Ironie de l’histoire, le 3 juin 1970, lorsque l’hymne national marocain a retenti dans un stade mexicain, Faras, Houmane et leurs coéquipiers n’avaient même pas eu le temps d’apprendre correctement les couplets de Skalli, il est vrai gavés de formules alambiquées et d’expressions savantes. Du coup, le monde entier a effectivement pu admirer onze Marocains en shorts, essayant tant bien que mal de remuer les lèvres, chantant tant bien que mal l’hymne national…
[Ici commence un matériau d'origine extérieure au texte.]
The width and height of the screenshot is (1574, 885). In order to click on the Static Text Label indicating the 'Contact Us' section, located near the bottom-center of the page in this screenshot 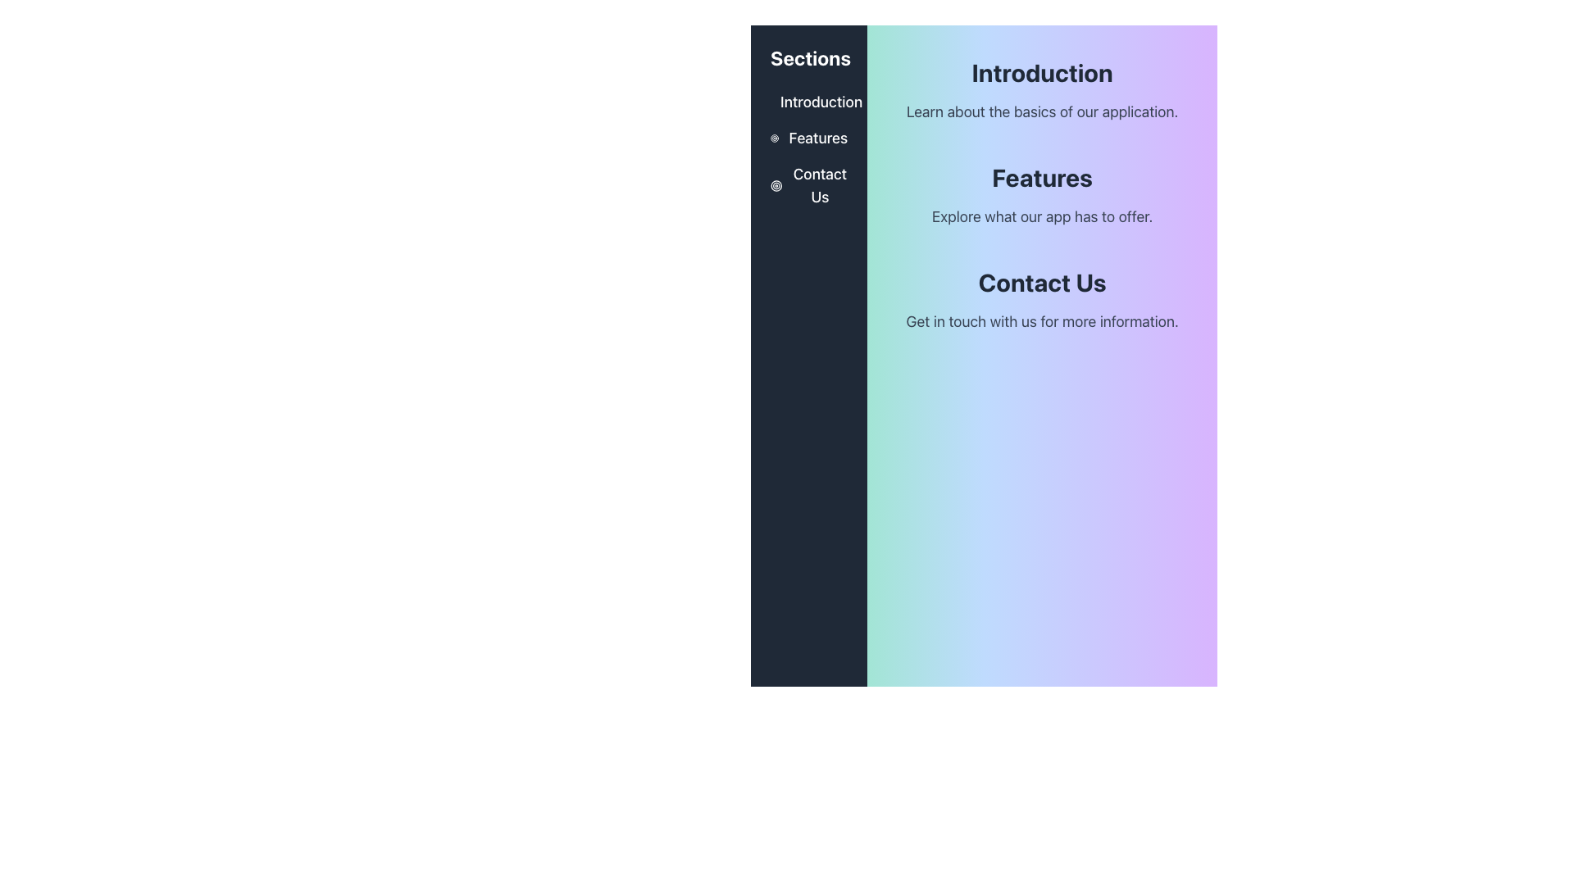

Avant Lyautey. Aux origines du drapeau marocain

Au Maroc, le drapeau a été utilisé comme symbole de l’Etat pour la première fois sous le règne des Almoravides (1056 – 1147). Auparavant, les drapeaux n’étaient que des bannières en soie blanche, soulevées durant les grandes occasions et les fêtes. En période de guerre, elles recevaient des inscriptions de versets coraniques et étaient portées par les soldats sur les champs de bataille. En cela, elles se différenciaient peu de celles utilisées dans la péninsule arabique. Youssef Ben Tachfine sera le premier à donner au drapeau un caractère marocain. Il mettra en exergue sa symbolique dans les batailles qui ont mené son pouvoir jusqu’en Andalousie, après avoir assujetti les règles du drapeau à un protocole savamment concocté : les soldats se devaient de lever un drapeau blanc immaculé, tandis que leurs chefs brandissaient un drapeau sur lequel était inscrite la phrase “Il n’y a de Dieu qu’Allah et Mohammed est son prophète”. Les Almohades, comme les Saâdiens plus tard, conservèrent les mêmes étendards blancs, tandis que les Mérinides y ajoutèrent une étoile à six branches. Quant aux Alaouites, ils allaient rompre avec la tradition en optant pour des drapeaux rouges, après que le sultan Moulay Rachid (1666 – 1672) eut défait les tribus berbères dans l’Atlas et dans plusieurs régions du royaume. Les drapeaux, ornés d’une étoile à six branches de couleur verte, étaient levés le matin et baissés le soir sur les tours des fortifications…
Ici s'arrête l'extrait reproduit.